Despite the null TST results the fact that cases had a higher reported incidence of common diseases than controls suggests that at time of reaching the anthropometric discharge criteria currently recommended by the Ethiopian national guidelines for management of SAM, the immunity has not completely recovered. This is in accord with several previous studies that showed that immune recovery measured by thymus size, serum immunoglobulin level or CD4 count is delayed comparatively to anthropometric recovery [51,52,53,54]. To date, all these results have not yet been considered for defining practical criteria for judging recovery that combine body mass catch up and immune recovery [20, 55].
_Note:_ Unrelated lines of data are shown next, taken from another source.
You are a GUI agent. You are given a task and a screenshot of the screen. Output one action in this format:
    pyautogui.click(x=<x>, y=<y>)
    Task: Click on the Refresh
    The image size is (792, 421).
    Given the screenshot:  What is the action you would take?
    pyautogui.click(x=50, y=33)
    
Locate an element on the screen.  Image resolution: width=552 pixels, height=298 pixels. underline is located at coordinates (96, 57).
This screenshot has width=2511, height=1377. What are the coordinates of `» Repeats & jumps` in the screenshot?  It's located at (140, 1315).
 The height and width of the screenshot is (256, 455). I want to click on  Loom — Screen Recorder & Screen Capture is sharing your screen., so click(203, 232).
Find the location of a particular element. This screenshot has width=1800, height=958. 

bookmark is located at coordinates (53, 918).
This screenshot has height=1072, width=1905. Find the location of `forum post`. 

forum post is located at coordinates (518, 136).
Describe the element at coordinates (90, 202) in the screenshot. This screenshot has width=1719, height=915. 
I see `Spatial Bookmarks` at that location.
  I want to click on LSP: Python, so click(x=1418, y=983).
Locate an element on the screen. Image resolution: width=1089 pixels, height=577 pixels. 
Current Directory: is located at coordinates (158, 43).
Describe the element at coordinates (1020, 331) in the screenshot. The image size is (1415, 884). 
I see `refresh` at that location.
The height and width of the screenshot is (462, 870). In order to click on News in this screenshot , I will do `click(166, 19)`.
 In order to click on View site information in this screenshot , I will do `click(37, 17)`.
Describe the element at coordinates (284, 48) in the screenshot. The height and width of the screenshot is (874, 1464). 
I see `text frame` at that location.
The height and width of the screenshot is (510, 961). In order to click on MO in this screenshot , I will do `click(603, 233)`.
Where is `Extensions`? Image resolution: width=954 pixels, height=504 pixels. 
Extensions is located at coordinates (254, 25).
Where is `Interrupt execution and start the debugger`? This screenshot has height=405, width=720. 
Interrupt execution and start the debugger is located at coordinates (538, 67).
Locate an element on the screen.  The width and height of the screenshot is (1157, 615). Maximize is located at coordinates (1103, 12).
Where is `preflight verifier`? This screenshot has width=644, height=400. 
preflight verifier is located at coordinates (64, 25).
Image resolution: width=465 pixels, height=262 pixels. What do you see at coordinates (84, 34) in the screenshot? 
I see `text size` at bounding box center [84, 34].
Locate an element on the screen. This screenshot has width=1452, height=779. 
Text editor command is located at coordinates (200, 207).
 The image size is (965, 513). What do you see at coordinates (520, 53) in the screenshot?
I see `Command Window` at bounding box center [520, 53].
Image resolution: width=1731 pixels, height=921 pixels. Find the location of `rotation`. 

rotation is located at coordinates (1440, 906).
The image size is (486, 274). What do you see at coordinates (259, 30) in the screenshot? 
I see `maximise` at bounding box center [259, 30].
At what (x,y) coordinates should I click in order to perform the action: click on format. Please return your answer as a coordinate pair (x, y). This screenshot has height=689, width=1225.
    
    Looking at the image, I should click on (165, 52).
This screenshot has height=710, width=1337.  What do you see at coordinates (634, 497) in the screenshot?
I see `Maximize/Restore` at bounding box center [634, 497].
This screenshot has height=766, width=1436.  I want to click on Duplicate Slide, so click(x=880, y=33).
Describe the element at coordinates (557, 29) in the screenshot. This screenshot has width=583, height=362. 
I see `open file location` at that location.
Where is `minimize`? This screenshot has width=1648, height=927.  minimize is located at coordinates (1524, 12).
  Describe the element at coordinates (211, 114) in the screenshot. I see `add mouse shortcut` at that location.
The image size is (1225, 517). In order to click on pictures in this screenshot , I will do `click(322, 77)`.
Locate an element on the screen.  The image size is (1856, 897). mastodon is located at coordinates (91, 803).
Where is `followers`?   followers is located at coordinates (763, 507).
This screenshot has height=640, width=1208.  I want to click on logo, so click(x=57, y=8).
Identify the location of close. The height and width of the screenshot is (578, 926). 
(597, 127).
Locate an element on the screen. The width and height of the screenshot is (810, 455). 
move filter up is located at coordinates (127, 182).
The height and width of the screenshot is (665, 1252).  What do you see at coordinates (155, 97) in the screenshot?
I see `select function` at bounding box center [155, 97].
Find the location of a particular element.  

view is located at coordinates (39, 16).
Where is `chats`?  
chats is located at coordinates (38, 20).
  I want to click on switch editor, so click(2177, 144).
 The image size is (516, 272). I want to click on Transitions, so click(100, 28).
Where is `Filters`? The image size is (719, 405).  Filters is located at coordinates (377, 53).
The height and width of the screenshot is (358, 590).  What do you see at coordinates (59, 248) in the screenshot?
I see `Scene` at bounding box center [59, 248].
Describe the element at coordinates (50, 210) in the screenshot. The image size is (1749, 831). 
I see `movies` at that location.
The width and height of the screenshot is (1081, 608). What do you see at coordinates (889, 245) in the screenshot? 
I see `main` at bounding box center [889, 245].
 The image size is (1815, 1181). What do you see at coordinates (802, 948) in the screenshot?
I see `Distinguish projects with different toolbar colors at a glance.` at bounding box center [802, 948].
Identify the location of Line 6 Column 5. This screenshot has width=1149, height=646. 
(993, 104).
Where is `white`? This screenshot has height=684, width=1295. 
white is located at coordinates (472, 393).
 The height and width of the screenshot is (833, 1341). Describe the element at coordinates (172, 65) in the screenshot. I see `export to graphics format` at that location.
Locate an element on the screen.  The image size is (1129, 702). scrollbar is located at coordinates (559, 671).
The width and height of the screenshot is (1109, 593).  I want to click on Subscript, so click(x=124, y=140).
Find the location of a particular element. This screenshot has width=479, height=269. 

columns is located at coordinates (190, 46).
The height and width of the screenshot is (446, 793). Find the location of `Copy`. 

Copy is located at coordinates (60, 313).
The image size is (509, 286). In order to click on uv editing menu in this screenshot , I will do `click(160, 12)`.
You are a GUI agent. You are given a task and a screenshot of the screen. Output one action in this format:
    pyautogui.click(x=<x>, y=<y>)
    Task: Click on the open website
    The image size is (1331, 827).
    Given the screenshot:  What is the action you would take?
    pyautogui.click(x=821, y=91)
In conclusion, this study did not permit a conclusion on immune recovery following CMAM treatment for SAM, whether at discharge or at 6 months follow up but suggests persistence of lower resistance to infection after the anthropometric criteria of nutrition recovery are reached. Research is needed to identify a clinical proxy of immunity recovery that can be used in community-based programmes in low income countries.

Limitations

Having a laboratory blood test confirming immunity disturbance could have strengthened our conclusion. Rytter et al. have proposed laboratory tests to use in the assessment of immune system recovery, but most of the proposed tests are difficult to conduct in the low income settings where most SAM children are found [34]. Future research should include the quantification of T cell receptor excision circles using Dried Blood Spot specimens to measure the quantity of circular deoxyribonucleic acid molecules formed during rearrangement of the T cell receptor genes during lymphocyte development [56,57,58]. The test is increasingly used in screening newborns for primary immunodeficiency and for assessing immune response to the antiretroviral treatment of HIV infected children [59, 60]. The simplicity of the sampling allows prospective sampling at several points during management and follow-up after discharge and may help validate the choice of clinical and anthropometric parameters best used as a proxy of immune system recovery.